Amplification was quantified by assigning each sample a Cq, or quantification cycle, which is a value that describes at which cycle the amplification crossed an arbitrary threshold. Following qPCR, we determined if the data was viable by ensuring that the usable sample’s triplicate reaction had amplification that occurred within 0.5-1 cycles within one another, and that no amplification of the negative controls had occurred before 35 cycles. If the data was viable, we took the average of the three Cq values for each triplicate, excluding outliers. We then calculated the delta Cq value by subtracting the average Tim Cq value from the corresponding Actin Cq value of each caterpillar. We used these values to determine if there was a significant difference in gene expression at the two ZT times.

Statistical Analysis

To analyze the relationship between caterpillar feeding behavior and qPCR data, analytics were viewed through the R software provided by the R Project Core Team. Normality was first tested through the Shapiro-Wilk normality test. Then, the homogeneity of variance was analyzed through Bartlet’s test. Since the data was found to be normal and the variance to be homogeneous, the qPCR results for ZT3 and ZT15 caterpillars were compared through the Welch Two Sample T-test, which utilized ΔCT values to determine whether tim expression varied at different times of the day. To determine whether the values presented held statistical significance in the t-test, p-values below 0.05 were deemed significant.

Results

To investigate Tim expressions at different times of the day, qPCR analyses were carried out on midgut samples harvested at ZT3 (n=16) and ZT15 (n=11) by the previous research team in Spring 2022. Due to the number of samples and replicates needed, multiple runs of qPCR were done. SYBR Green Fluorescence graphs were used to visualize expression levels.

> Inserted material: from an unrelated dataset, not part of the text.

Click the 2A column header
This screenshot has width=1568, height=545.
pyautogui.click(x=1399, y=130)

To validate the proper functioning of the quantitative PCR procedure, positive and negative control runs were performed (Figure 2). (Gapdh) was used as a positive control in the qPCR analysis. Early Gapdh amplification was expected due to high mRNA concentration initially. Rapid Gapdh amplification confirmed that our cDNA synthesis was robust. The Non-Template Control (NTC), in which no cDNA template was added, demonstrated an absence of amplification as expected. As a negative control, the NTC effectively ruled out potential contamination or false-positive signals, highlighting the robustness of our experimental setup. The successful performance of Gapdh as a positive control and the absence of amplification in NTC replicates validate the reliability of our reverse transcription and qPCR processes.

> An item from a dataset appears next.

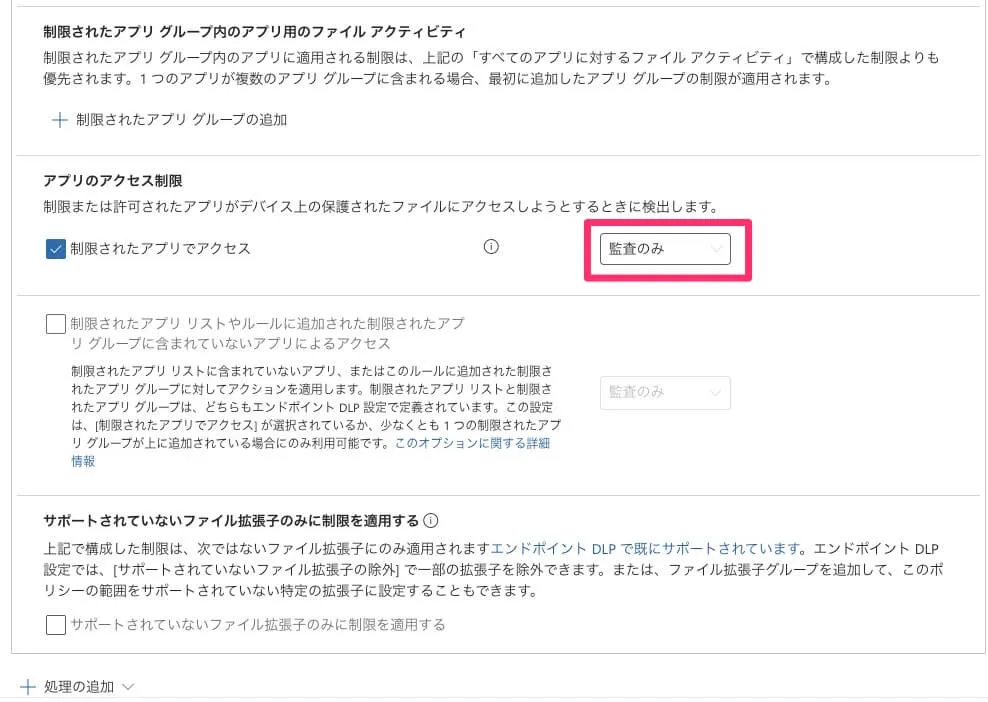Open the このオプションに関する詳細情報 link

click(472, 443)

Figure 2: Representative qPCR traces for Gapdh and for the Non-Template Control. The CT threshold (green) was placed at 3×103  RFU as a horizontal line for calculating CT values. The appearance of the Gapdh (purple) is rapid, attributed to a high concentration of mRNA and a robust cDNA synthesis process. The non-template controls (light blue) maintain a flat line at 0 relative fluorescence units (RFU), showing no amplification, as expected.

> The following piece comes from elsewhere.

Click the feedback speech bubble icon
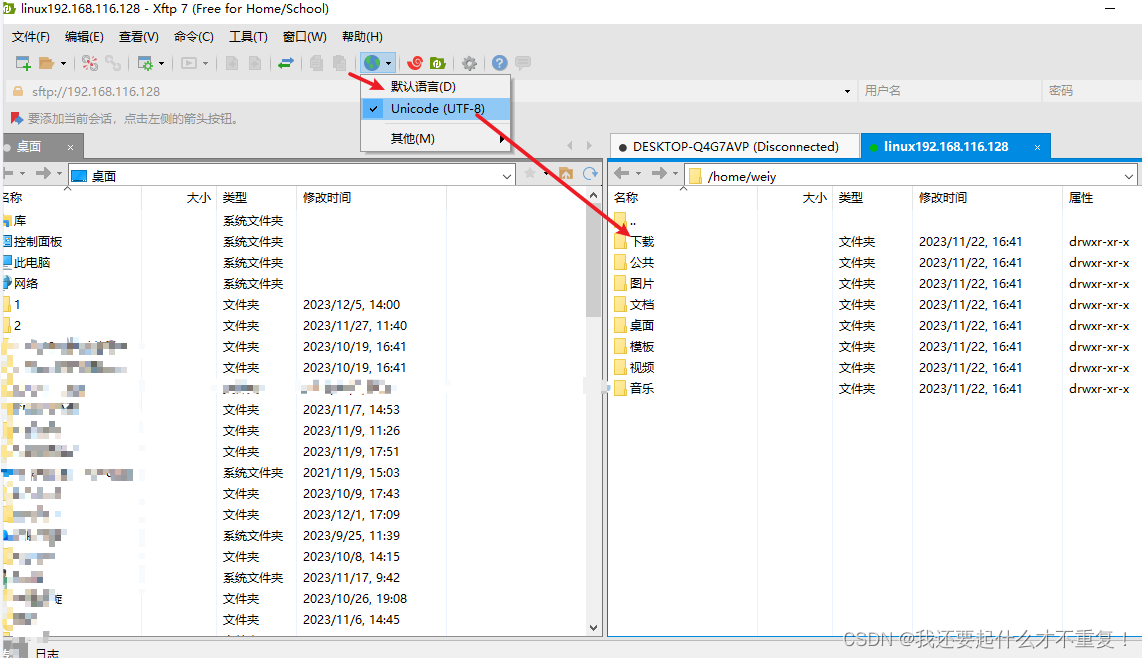click(522, 62)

To assess the relative levels of Tim expression at different times of day, we performed qPCR on the caterpillar midgut samples harvested at ZT 3 (n=16) and ZT15 (n=11) for expression of Tim and for our reference gene, Actin.  Each reaction was performed in triplicate. Representative qPCR traces for a ZT 3 caterpillar sample and for a ZT15 caterpillar sample are shown in Figure 3 and 4, respectively. For our samples at ZT3, Actin amplified between 16-21 cycles, while the Tim samples amplified at between 20-25 cycles. For ZT15, Actin was found to amplify between 16-23 cycles, whereas Tim amplified between 23-28 cycles. For each trace, the cycle threshold (CT), which is the number of cycles necessary to reach the threshold, was determined. The mean CT for Tim expression of each sample and the mean CT for Actin of each sample was calculated.

Figure 3: Representative qPCR trace for Tim expression at ZT3. The Cycle Threshold, represented by a horizontal green line, indicates the threshold for calculating CT values. In this trace graph, the traces for the reference gene, Actin, are on the left. The traces for our target gene, tim, are on the right.  Actin is more abundant and therefore amplifies first on trace graphs. Representative traces were taken from Caterpillar #18 at ZT3. Relative Tim expression was assessed by calculating the delta CT (ΔCT) value for each sample. ΔCT represents the difference in cycles it takes for Actin and Tim to amplify.  The smaller ΔCT value, at that given time, portrays higher gene expression.

Figure 4: Representative qPCR traces for Tim expression at ZT15. In this graph, one sees the reference gene is Actin (seen amplifying on the left), and the target gene is tim (seen amplifying on the right). Representative traces were taken from caterpillar #30 at ZT15, which was chosen due to being within 0.5 cycles of the mean ΔCT value of 5.88±0.56 for ZT15. The larger ΔCT value for caterpillars at ZT15 indicates lower Tim gene expression than seen at ZT3.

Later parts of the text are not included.